More than half of SMB data breaches are caused by employee negligence
Risk Based Security says there have been over 2,227 publicly disclosed data compromises in just the first half of 2017. These data breaches tapped in to over 6 billion records exposing names, addresses, credit card information, birthdates, shopping habits and – in the case of the recent Equifax hack – valuable social security numbers.
While larger companies are the target for brute force hacking, smaller companies are more likely to shoot themselves in the foot, when it comes to data breaches and their reputation.
According to a new study from Keeper Security, 61% of small businesses said they’d experienced a data breach sometime in the past year. That’s up from 55% in 2016. Doesn’t seem like too bad of a jump until you see that the number of records impacted almost doubled year over year.

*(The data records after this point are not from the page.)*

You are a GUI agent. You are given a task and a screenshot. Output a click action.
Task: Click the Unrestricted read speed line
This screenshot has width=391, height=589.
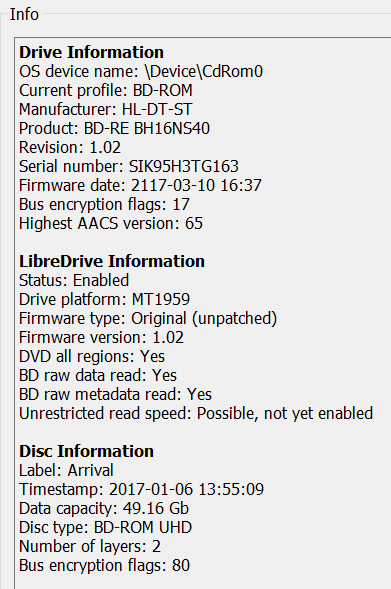196,413
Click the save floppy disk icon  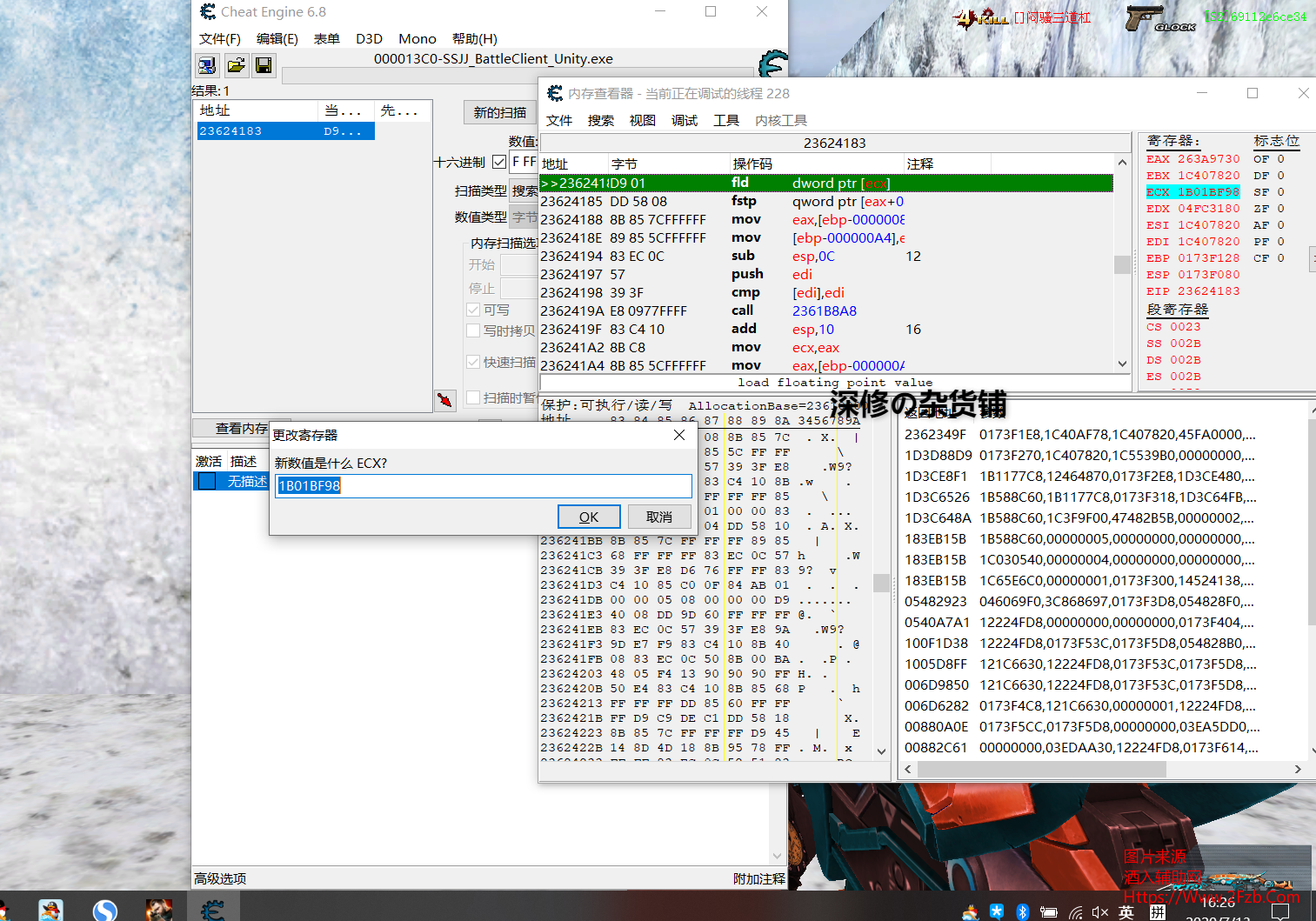tap(264, 65)
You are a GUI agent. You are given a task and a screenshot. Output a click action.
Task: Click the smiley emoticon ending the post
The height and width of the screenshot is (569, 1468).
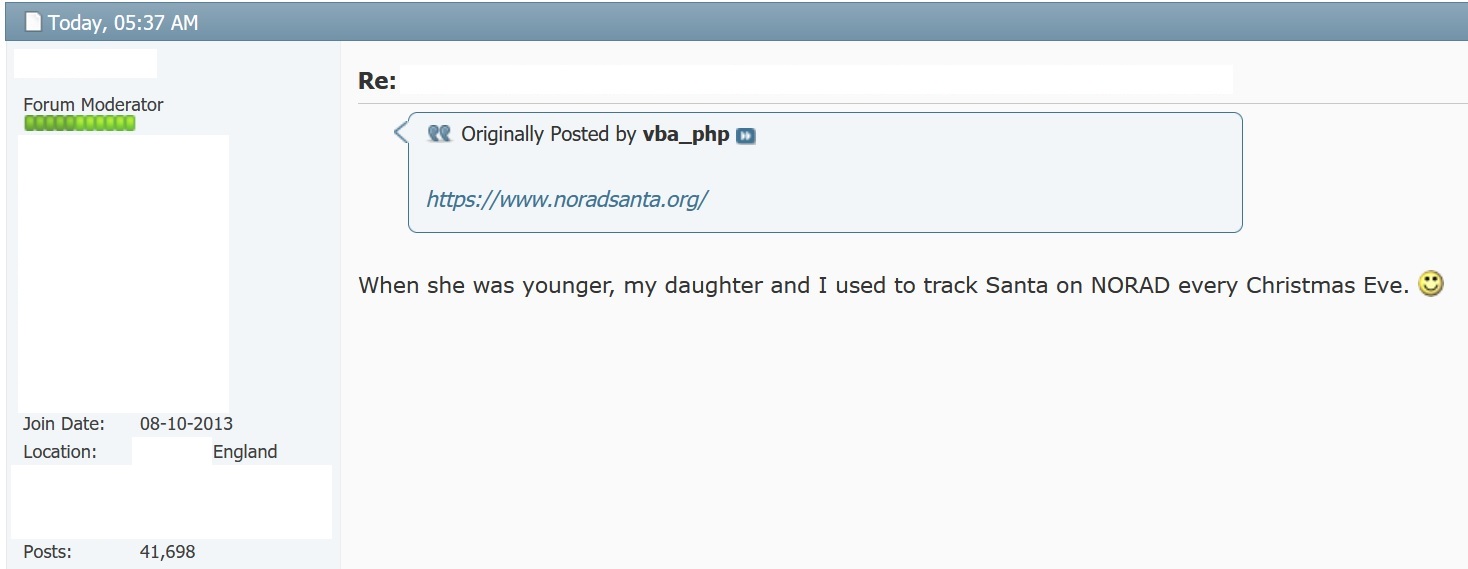coord(1432,285)

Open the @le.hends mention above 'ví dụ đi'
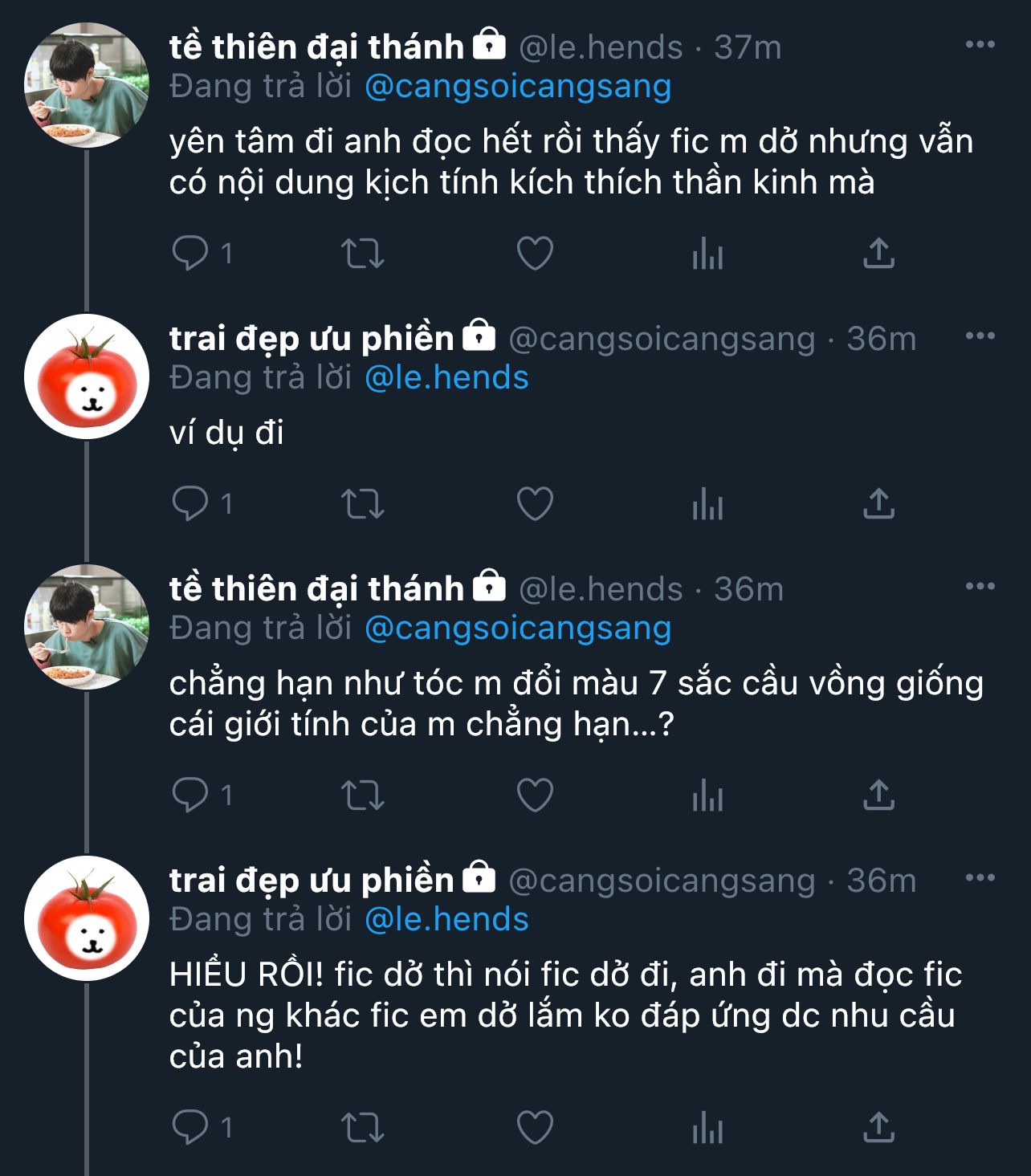[x=446, y=378]
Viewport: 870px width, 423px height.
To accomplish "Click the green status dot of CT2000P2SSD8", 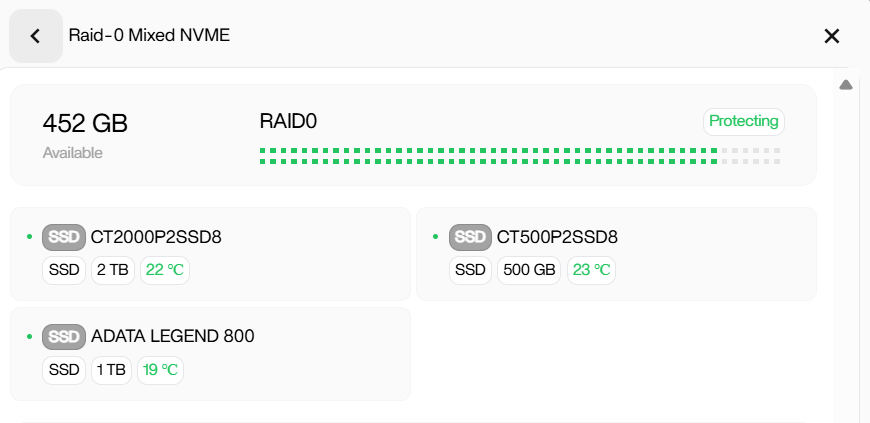I will click(29, 237).
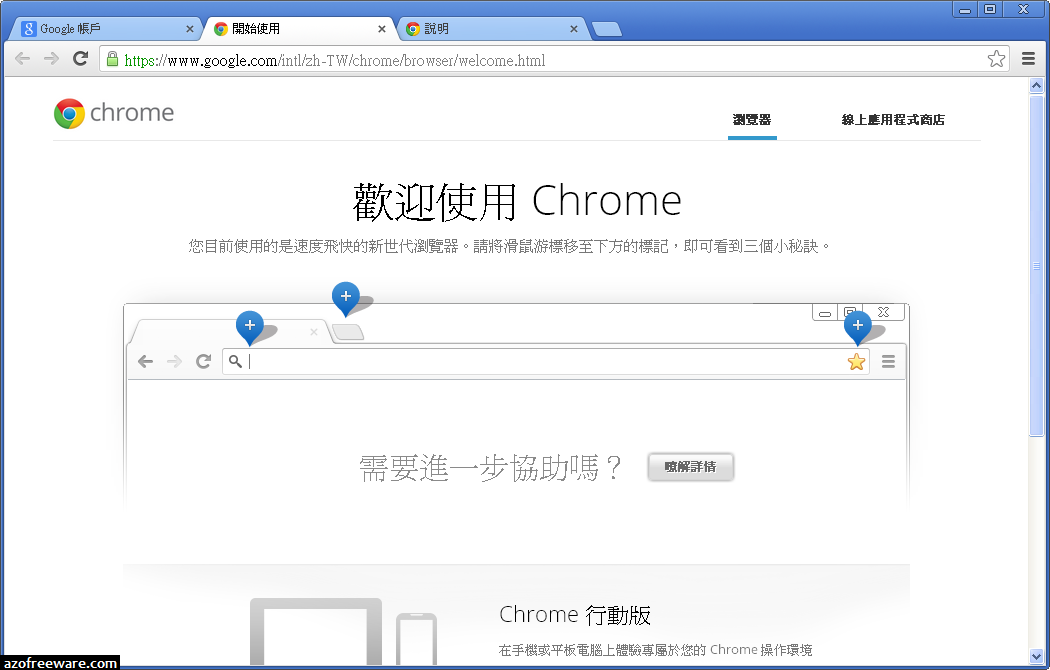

Here’s the really maddening part; 54% of breaches were caused by employee or contractor negligence. 7% were caused by a malicious insider. Add that up and it means we need to get our own houses in order before we start worrying about anonymous hackers.
The biggest pain point for small business owners are mobile devices. On average, 49% said that their employees were using mobile devices to access “business critical” applications. Still, the majority of SMB owners said they don’t require employees to password lock their devices because “resetting passwords reduces employee productivity” and they don’t have the manpower to monitor for compliant behavior.
In fact, a lack of man power, followed closely by a lack of funds, was the main reason most small businesses aren’t as secure as they could be. As a result, nearly 70% of those surveyed said they were concerned about their ability to properly secure internet connected devices in the workplace.
The good news is that even a small upgrade in security protocols could prevent an employee triggered data breach. If employees are using a mobile phone, tablet or laptop to access company records, insist that they password protect their devices and that they change the passwords regularly.
Remember, even if an employee doesn’t deal directly with customer data, a good hacker can still use an unprotected company login to access other files on the same server.
If you deal with highly sensitive information, use software that logs the username and path of everyone who accesses that information.
And though it should go without saying, say it anyway: regularly remind your employees to play it safe, keep it private and report any suspicious activity right away.
Finally, don’t fall victim to human nature. Change passwords after an employee leaves the company, even if it’s on good terms. Yes, it’s a pain in the neck, but it’s nothing compared to the pain of telling your customers that their private information is in the hands of a hacker.